If you think the lock-in period is a hindrance as you don’t have the flexibility to withdraw the funds, then you would be happy to know that IRDAI also allows partial withdrawal of funds.
Limitation of partial withdrawal
Typically, the insurance companies in India have no fixed limit on the amount you can withdraw from your ULIP plan. However, many financial experts and insurance advisors do not recommend using this facility. This is to ensure that there are always enough funds to cover the various ULIP costs. If there is not sufficient money in your corpus, then the insurer may terminate your policy, which means you risk not having life insurance coverage.
The number of times you can withdraw from your ULIP policy and the maximum amount you can withdraw may vary from one insurance company to another. Generally, most insurers allow withdrawing a maximum of 10% of the total premium at once, and that too after the lock-in period is over.
Make sure that you read the policy’s terms and conditions to know about other limitations on partial withdrawals.
Partial withdrawal before the lock-in period
Most insurers do not allow partial withdrawal of funds from the ULIP policy before the mandatory lock-in period ends. Even if you surrender the policy or discontinue it, the insurer will transfer the accumulated corpus to the discontinuation account and pay it only after five years after deducting certain charges, as applicable.
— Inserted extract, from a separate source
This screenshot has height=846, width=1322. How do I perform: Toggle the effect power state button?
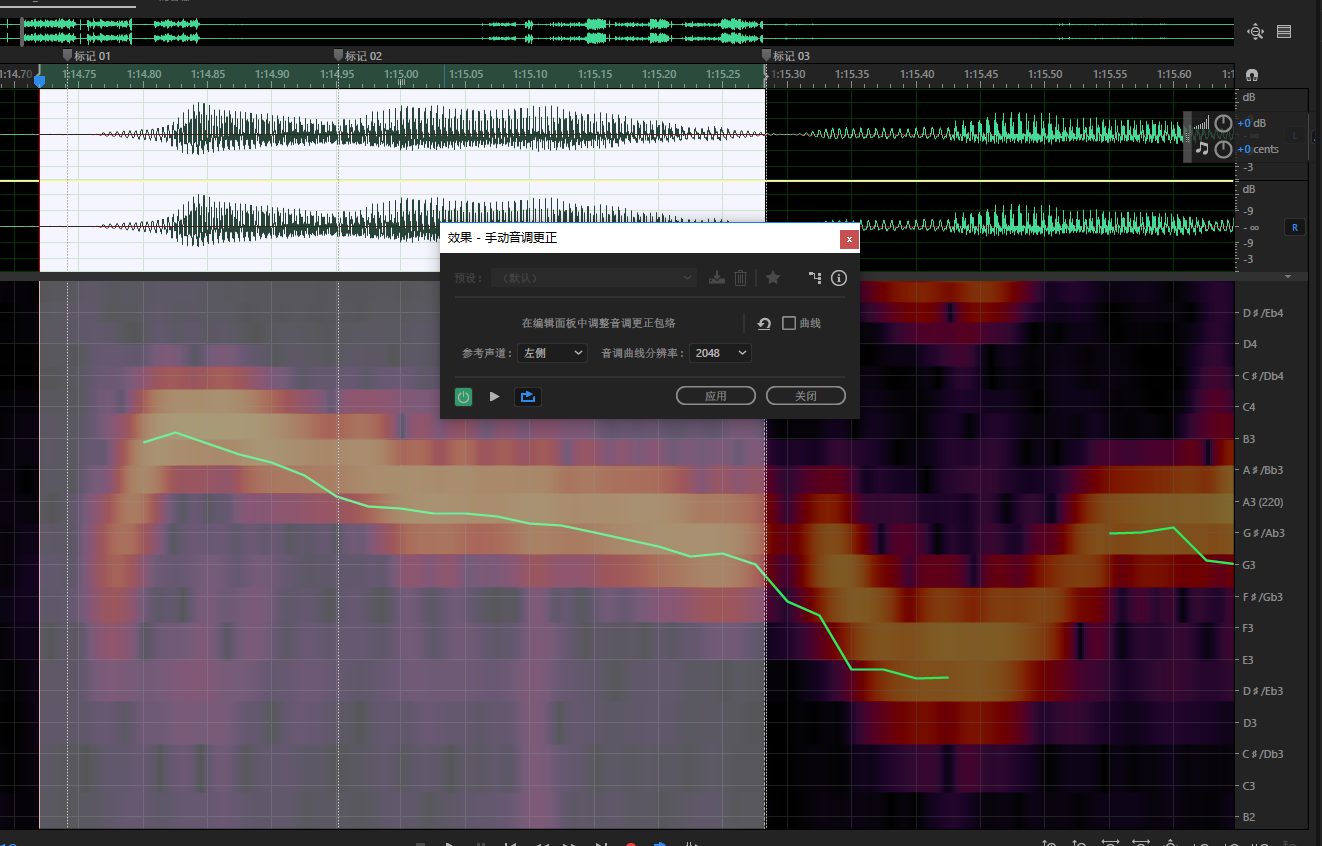click(x=464, y=397)
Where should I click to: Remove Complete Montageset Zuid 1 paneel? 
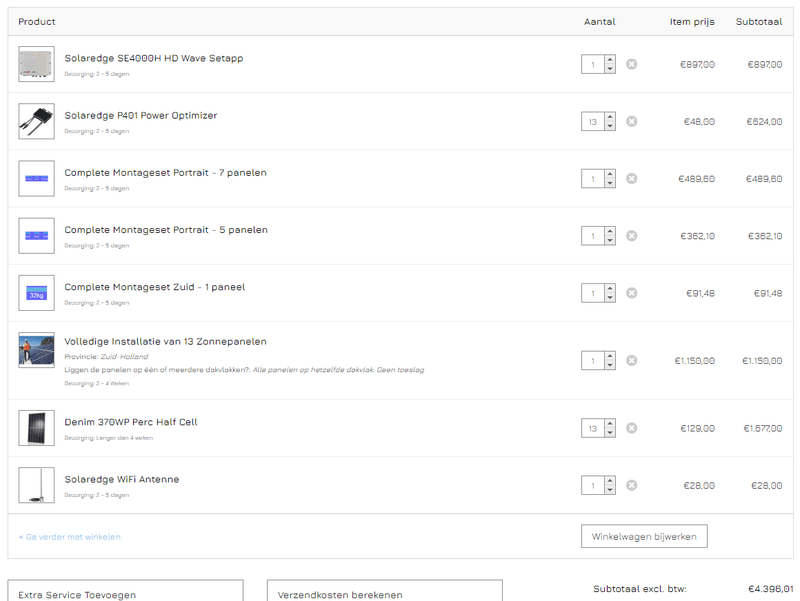(631, 293)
During this period, the funds in the discontinuation account are subject to earn interest.
How does partial withdrawal affect the sum assured of the policy?
Every time you opt for a partial withdrawal from the ULIP plan, the sum assured decreases proportionately. Based on the terms and conditions of the policy, if you withdraw more than two years before the unfortunate demise, then your sum assured will remain intact, and your family member will receive the full amount.
Paying the premium is vital for partial withdrawals
As a ULIP policyholder, you can partially withdraw funds from your corpus after the lock-in period to meet your emergency needs. However, to be eligible to withdraw the funds, you must keep your policy active and pay the premium diligently on or before the due date.
If you have defaulted on the premium payment or if there has been a delay, then the insurance company reserves the right to disallow your request for partial withdrawal.
Final Word
Thus, partial withdrawal in ULIP is an excellent feature that helps you get immediate cash to meet the emergency needs. It is a much better option than taking a personal loan and paying high interest on it. However, it is advisable to avoid withdrawing the funds as it would affect your overall returns in the long run.
Also, it is better to stay invested in the ULIP for about 10-15 years to get good returns and build a sizeable corpus. Historically, ULIPs have provided returns in the range of 10-12% for an investment period of 12-15 years.